● **WHAT TO WORK ON**
Go through the listing below and return every line exactly.

● **DATA SUPPLIED**
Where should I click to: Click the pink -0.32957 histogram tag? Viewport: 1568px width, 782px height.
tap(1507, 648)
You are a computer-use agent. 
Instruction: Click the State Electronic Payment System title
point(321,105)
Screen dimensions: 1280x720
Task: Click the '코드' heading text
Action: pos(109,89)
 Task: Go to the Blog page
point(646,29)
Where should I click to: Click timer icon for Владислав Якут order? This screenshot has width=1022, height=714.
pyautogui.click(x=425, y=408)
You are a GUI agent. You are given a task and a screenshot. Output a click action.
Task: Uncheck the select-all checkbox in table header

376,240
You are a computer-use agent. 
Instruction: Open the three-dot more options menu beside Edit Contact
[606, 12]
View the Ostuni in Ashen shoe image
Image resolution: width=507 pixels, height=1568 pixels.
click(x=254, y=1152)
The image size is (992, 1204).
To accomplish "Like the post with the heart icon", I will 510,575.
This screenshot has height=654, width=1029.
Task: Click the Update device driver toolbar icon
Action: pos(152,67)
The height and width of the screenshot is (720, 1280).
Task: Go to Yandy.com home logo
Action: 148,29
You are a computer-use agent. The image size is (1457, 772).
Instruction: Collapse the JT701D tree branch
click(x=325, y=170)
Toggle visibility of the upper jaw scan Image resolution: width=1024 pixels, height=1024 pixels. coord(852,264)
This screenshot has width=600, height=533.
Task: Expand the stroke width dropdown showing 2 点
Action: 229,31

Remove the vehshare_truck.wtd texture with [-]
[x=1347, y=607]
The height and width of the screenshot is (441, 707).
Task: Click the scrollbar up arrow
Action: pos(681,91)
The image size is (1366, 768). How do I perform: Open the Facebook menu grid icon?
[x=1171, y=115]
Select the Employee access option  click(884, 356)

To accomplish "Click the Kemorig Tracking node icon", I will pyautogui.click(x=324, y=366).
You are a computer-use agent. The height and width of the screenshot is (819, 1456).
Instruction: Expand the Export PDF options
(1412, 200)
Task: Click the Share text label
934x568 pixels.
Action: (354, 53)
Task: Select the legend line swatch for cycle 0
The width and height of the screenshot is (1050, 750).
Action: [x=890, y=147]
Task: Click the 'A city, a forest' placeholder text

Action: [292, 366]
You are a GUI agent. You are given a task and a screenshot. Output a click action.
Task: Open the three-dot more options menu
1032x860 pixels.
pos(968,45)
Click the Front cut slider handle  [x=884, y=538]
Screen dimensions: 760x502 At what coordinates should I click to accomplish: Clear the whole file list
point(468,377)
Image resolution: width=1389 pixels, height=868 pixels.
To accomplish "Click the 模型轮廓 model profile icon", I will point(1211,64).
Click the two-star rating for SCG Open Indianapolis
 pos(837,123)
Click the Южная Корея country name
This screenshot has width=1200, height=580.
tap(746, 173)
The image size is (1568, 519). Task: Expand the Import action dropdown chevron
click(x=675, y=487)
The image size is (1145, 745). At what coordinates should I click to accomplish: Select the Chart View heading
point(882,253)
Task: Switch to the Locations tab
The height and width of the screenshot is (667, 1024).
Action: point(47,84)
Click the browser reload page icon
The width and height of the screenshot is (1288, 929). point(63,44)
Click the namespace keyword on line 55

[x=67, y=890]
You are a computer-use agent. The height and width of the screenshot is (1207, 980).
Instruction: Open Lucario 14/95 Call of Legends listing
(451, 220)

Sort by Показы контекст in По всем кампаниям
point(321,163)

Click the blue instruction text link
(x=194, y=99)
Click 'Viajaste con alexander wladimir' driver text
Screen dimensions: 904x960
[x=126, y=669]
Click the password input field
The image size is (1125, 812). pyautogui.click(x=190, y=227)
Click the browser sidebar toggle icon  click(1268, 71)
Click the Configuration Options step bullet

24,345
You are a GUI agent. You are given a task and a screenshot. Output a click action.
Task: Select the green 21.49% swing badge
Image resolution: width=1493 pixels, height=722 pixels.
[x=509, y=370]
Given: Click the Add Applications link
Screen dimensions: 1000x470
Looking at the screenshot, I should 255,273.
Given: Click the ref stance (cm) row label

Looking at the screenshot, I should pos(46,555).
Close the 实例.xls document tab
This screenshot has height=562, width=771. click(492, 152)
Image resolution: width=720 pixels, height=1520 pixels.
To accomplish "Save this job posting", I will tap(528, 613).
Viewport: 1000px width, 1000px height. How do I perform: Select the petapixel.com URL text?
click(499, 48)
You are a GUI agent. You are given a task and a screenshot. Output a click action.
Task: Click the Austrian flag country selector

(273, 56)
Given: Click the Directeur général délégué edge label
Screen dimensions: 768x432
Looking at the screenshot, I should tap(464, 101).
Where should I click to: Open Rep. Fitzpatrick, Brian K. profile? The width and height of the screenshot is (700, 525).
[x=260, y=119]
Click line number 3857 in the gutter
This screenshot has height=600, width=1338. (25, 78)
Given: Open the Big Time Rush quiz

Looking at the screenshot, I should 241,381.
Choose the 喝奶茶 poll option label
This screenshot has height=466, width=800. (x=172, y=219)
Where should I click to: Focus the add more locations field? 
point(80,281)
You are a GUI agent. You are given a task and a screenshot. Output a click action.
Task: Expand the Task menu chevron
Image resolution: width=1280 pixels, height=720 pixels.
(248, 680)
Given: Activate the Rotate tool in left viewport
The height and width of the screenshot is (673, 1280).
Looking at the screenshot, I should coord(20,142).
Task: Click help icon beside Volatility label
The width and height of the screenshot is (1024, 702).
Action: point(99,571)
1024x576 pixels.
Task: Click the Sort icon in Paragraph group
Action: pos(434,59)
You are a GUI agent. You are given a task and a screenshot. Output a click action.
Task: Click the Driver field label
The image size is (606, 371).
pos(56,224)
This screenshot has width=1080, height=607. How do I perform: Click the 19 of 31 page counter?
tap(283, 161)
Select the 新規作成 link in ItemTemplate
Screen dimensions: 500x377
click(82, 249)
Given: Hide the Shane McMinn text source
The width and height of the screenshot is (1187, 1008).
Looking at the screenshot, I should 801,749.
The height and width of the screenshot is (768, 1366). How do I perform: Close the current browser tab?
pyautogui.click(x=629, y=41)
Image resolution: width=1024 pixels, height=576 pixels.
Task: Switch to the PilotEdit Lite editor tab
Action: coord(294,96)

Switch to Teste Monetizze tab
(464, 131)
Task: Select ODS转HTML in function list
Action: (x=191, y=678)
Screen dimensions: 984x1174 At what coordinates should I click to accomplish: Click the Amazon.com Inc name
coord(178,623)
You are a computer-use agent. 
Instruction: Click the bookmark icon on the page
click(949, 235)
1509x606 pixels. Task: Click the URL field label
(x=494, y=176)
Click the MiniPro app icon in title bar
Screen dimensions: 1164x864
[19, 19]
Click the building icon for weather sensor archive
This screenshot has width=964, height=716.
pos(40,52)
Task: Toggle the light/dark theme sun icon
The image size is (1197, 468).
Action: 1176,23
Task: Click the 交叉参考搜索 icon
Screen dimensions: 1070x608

● **ANSWER SPACE**
Where should I click to: Click the pink -0.32957 histogram tag? Viewport: 1568px width, 782px height.
tap(1507, 648)
You are a computer-use agent. 
Instruction: Click the State Electronic Payment System title
point(321,105)
Screen dimensions: 1280x720
Task: Click the '코드' heading text
Action: pos(109,89)
 Task: Go to the Blog page
point(646,29)
Where should I click to: Click timer icon for Владислав Якут order? This screenshot has width=1022, height=714.
pyautogui.click(x=425, y=408)
You are a GUI agent. You are given a task and a screenshot. Output a click action.
Task: Uncheck the select-all checkbox in table header

376,240
You are a computer-use agent. 
Instruction: Open the three-dot more options menu beside Edit Contact
[606, 12]
View the Ostuni in Ashen shoe image
Image resolution: width=507 pixels, height=1568 pixels.
click(x=254, y=1152)
The image size is (992, 1204).
To accomplish "Like the post with the heart icon", I will 510,575.
This screenshot has height=654, width=1029.
Task: Click the Update device driver toolbar icon
Action: pos(152,67)
The height and width of the screenshot is (720, 1280).
Task: Go to Yandy.com home logo
Action: 148,29
You are a computer-use agent. The image size is (1457, 772).
Instruction: Collapse the JT701D tree branch
click(x=325, y=170)
Toggle visibility of the upper jaw scan Image resolution: width=1024 pixels, height=1024 pixels. coord(852,264)
This screenshot has width=600, height=533.
Task: Expand the stroke width dropdown showing 2 点
Action: 229,31

Remove the vehshare_truck.wtd texture with [-]
[x=1347, y=607]
The height and width of the screenshot is (441, 707).
Task: Click the scrollbar up arrow
Action: pos(681,91)
The image size is (1366, 768). How do I perform: Open the Facebook menu grid icon?
[x=1171, y=115]
Select the Employee access option  click(884, 356)

To accomplish "Click the Kemorig Tracking node icon", I will pyautogui.click(x=324, y=366).
You are a computer-use agent. The height and width of the screenshot is (819, 1456).
Instruction: Expand the Export PDF options
(1412, 200)
Task: Click the Share text label
934x568 pixels.
Action: (354, 53)
Task: Select the legend line swatch for cycle 0
The width and height of the screenshot is (1050, 750).
Action: [x=890, y=147]
Task: Click the 'A city, a forest' placeholder text

Action: [292, 366]
You are a GUI agent. You are given a task and a screenshot. Output a click action.
Task: Open the three-dot more options menu
1032x860 pixels.
pos(968,45)
Click the Front cut slider handle  [x=884, y=538]
Screen dimensions: 760x502 At what coordinates should I click to accomplish: Clear the whole file list
point(468,377)
Image resolution: width=1389 pixels, height=868 pixels.
To accomplish "Click the 模型轮廓 model profile icon", I will point(1211,64).
Click the two-star rating for SCG Open Indianapolis
 pos(837,123)
Click the Южная Корея country name
This screenshot has width=1200, height=580.
tap(746, 173)
The image size is (1568, 519). Task: Expand the Import action dropdown chevron
click(x=675, y=487)
The image size is (1145, 745). At what coordinates should I click to accomplish: Select the Chart View heading
point(882,253)
Task: Switch to the Locations tab
The height and width of the screenshot is (667, 1024).
Action: point(47,84)
Click the browser reload page icon
The width and height of the screenshot is (1288, 929). point(63,44)
Click the namespace keyword on line 55

[x=67, y=890]
You are a computer-use agent. The height and width of the screenshot is (1207, 980).
Instruction: Open Lucario 14/95 Call of Legends listing
(451, 220)

Sort by Показы контекст in По всем кампаниям
point(321,163)

Click the blue instruction text link
(x=194, y=99)
Click 'Viajaste con alexander wladimir' driver text
Screen dimensions: 904x960
[x=126, y=669]
Click the password input field
The image size is (1125, 812). pyautogui.click(x=190, y=227)
Click the browser sidebar toggle icon  click(1268, 71)
Click the Configuration Options step bullet

24,345
You are a GUI agent. You are given a task and a screenshot. Output a click action.
Task: Select the green 21.49% swing badge
Image resolution: width=1493 pixels, height=722 pixels.
[x=509, y=370]
Given: Click the Add Applications link
Screen dimensions: 1000x470
Looking at the screenshot, I should 255,273.
Given: Click the ref stance (cm) row label

Looking at the screenshot, I should pos(46,555).
Close the 实例.xls document tab
This screenshot has height=562, width=771. click(492, 152)
Image resolution: width=720 pixels, height=1520 pixels.
To accomplish "Save this job posting", I will tap(528, 613).
Viewport: 1000px width, 1000px height. How do I perform: Select the petapixel.com URL text?
click(499, 48)
You are a GUI agent. You are given a task and a screenshot. Output a click action.
Task: Click the Austrian flag country selector

(273, 56)
Given: Click the Directeur général délégué edge label
Screen dimensions: 768x432
Looking at the screenshot, I should tap(464, 101).
Where should I click to: Open Rep. Fitzpatrick, Brian K. profile? The width and height of the screenshot is (700, 525).
[x=260, y=119]
Click line number 3857 in the gutter
This screenshot has height=600, width=1338. (25, 78)
Given: Open the Big Time Rush quiz

Looking at the screenshot, I should 241,381.
Choose the 喝奶茶 poll option label
This screenshot has height=466, width=800. (x=172, y=219)
Where should I click to: Focus the add more locations field? 
point(80,281)
You are a GUI agent. You are given a task and a screenshot. Output a click action.
Task: Expand the Task menu chevron
Image resolution: width=1280 pixels, height=720 pixels.
(248, 680)
Given: Activate the Rotate tool in left viewport
The height and width of the screenshot is (673, 1280).
Looking at the screenshot, I should coord(20,142).
Task: Click help icon beside Volatility label
The width and height of the screenshot is (1024, 702).
Action: point(99,571)
1024x576 pixels.
Task: Click the Sort icon in Paragraph group
Action: pos(434,59)
You are a GUI agent. You are given a task and a screenshot. Output a click action.
Task: Click the Driver field label
The image size is (606, 371).
pos(56,224)
This screenshot has width=1080, height=607. How do I perform: Click the 19 of 31 page counter?
tap(283, 161)
Select the 新規作成 link in ItemTemplate
Screen dimensions: 500x377
click(82, 249)
Given: Hide the Shane McMinn text source
The width and height of the screenshot is (1187, 1008).
Looking at the screenshot, I should 801,749.
The height and width of the screenshot is (768, 1366). How do I perform: Close the current browser tab?
pyautogui.click(x=629, y=41)
Image resolution: width=1024 pixels, height=576 pixels.
Task: Switch to the PilotEdit Lite editor tab
Action: coord(294,96)

Switch to Teste Monetizze tab
(464, 131)
Task: Select ODS转HTML in function list
Action: (x=191, y=678)
Screen dimensions: 984x1174 At what coordinates should I click to accomplish: Click the Amazon.com Inc name
coord(178,623)
You are a computer-use agent. 
Instruction: Click the bookmark icon on the page
click(949, 235)
1509x606 pixels. Task: Click the URL field label
(x=494, y=176)
Click the MiniPro app icon in title bar
Screen dimensions: 1164x864
[19, 19]
Click the building icon for weather sensor archive
This screenshot has width=964, height=716.
pos(40,52)
Task: Toggle the light/dark theme sun icon
The image size is (1197, 468).
Action: 1176,23
Task: Click the 交叉参考搜索 icon
Screen dimensions: 1070x608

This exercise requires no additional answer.